Dans l’arrière-cour du siège de l’association nationale des handicapés moteurs du Sénégal (ANHMS), des éclats de rires attirent l’attention. Des jeunes filles assises en petits groupes se chambrent entre elles. Elles ne sont pas handicapées mais viennent suivre une formation que leur dispense l’ANHMS. « Nous ne recevons pas que des personnes en situation de handicap dans notre centre, nous formons également des valides », nous informe Yacine Koné, la présidente l’ANHMS également coordonnatrice du groupement d’intérêt économique (GIE) Handi-eco.

Yacine Koné nous reçoit dans la salle d’exposition du centre. Des colliers, des chemises de table, des t-shirts, robes en batik etc. y sont exposés. Tous sont des œuvres des membres du centre qui sont des personnes en situation de handicap. La présidente de l’ANHMS, nous désigne une dame amputée du bras droit, assise dans un coin de la salle d’exposition, « c’est la meilleure couturière du centre, elle est la preuve vivante de l’adage qui dit que « quand on veut on peut » », dit-elle, ce qui arrache un sourire à Coumba Ka, puisque c’est d’elle qu’il s’agit. Cette dernière nous invite à nous assoir, puis commence à nous narrer les péripéties qui l’ont conduit au centre.

Coumba Ka est chargée de la vente de l’exposition, l’achat des matières premières du GIE Handi-eco. La salle d’exposition est située dans le centre de l’ANHMS. Pourtant, il s’en est fallu de peu pour qu’elle ne soit pas formée au centre. En effet, passionnée de couture, sa demande a été rejetée dans un premier temps par le centre qui lui avait dit qu’elle ne pouvait faire de la couture avec un bras amputé. « C’est aujourd’hui que j’ai senti mon handicap, vous êtes supposés aider les personnes en situation de handicap mais pas les décourager. », leur avait-elle lancé toute déçue. Ayant constatés son amour pour la couture, les responsables ont fini par accepter de la former. « J’ai terminé deuxième de la formation. Le premier avait déjà son atelier de couture, il n’avait besoin que du diplôme », se souvient-elle.

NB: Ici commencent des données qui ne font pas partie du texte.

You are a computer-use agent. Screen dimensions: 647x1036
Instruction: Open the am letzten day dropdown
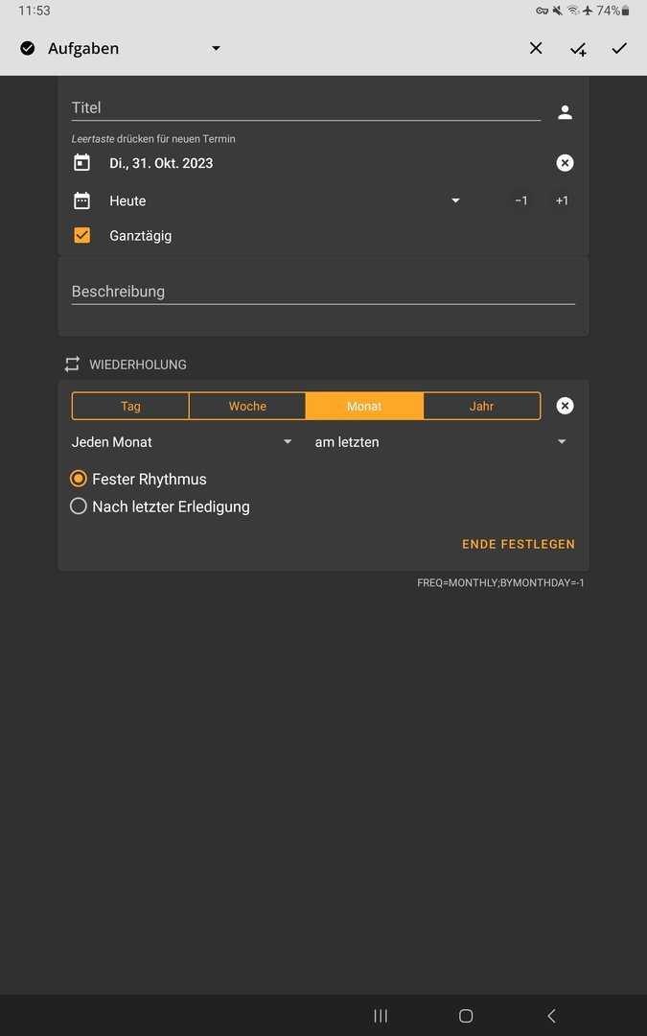[440, 442]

Non-respect du quota de recrutement de personnes handicapées dans les entreprises
Henry Thomas Diémé, secrétaire générale nationale de l’ANHMS explique que l’objectif de l’association est d’aider les personnes en situation de handicap, à se prendre en charge et de les aider à s’insérer dans le milieu professionnel. Cependant, il se désole que la loi d’orientation sociale qui fait obligation à toute entreprise privée ou publique de recruter un quota d’au moins 15% dans leur offre d’emploi. Pour lui, les personnes en situation de handicap sont défavorisés dans les recrutements, « or ces 15% doivent être réservés aux personnes en situation de handicap », explique le juriste de formation.

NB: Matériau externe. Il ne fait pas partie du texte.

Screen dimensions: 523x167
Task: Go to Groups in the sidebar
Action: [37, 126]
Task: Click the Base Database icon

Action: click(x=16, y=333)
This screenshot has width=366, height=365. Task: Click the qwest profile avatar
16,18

Le centre est également impliqué dans la lutte contre la mendicité. Selon la présidente de l’ANHMS, cette lutte est particulièrement difficile en raison des revenus que tirent ces personnes dans la mendicité. « Ils viennent généralement de l’intérieur du pays et sont donc en location. La mendicité leur rapporte entre 5 000 et 10 000 frs par jour », explique Yacine Koné. « C’est la raison pour laquelle ils ne continuent généralement pas leur formation », poursuit-elle. « Ils tombent dans la facilité », ajoute Henry Thomas Diémé à propos de mendiants à qui ils avaient essayé de donner une qualification.

Fatou Kiné Dieng quant à elle, ne condamne pas les personnes handicapées qui mendient. Selon elle, ce sont les parents qui sont responsables de cette situation. « Ce sont eux qui doivent préparer leurs enfants à affronter le monde extérieur. Ils doivent s’occuper de leurs enfants comme tout parent l’aurait fait », dénonce celle qui tient un salon de coiffure au centre de l’ANHMS. Assise sur son fauteuil électrique, elle explique que sa famille s’est bien occupée d’elle et n’a jamais songé à tendre les mains. « Aujourd’hui j’emploie aussi bien des personnes handicapées que des valides », dit-elle fièrement.
Elle invite les parents de personnes en situation de handicap à ne pas avoir honte de leurs enfants et à leur accorder les mêmes chances que les autres enfants.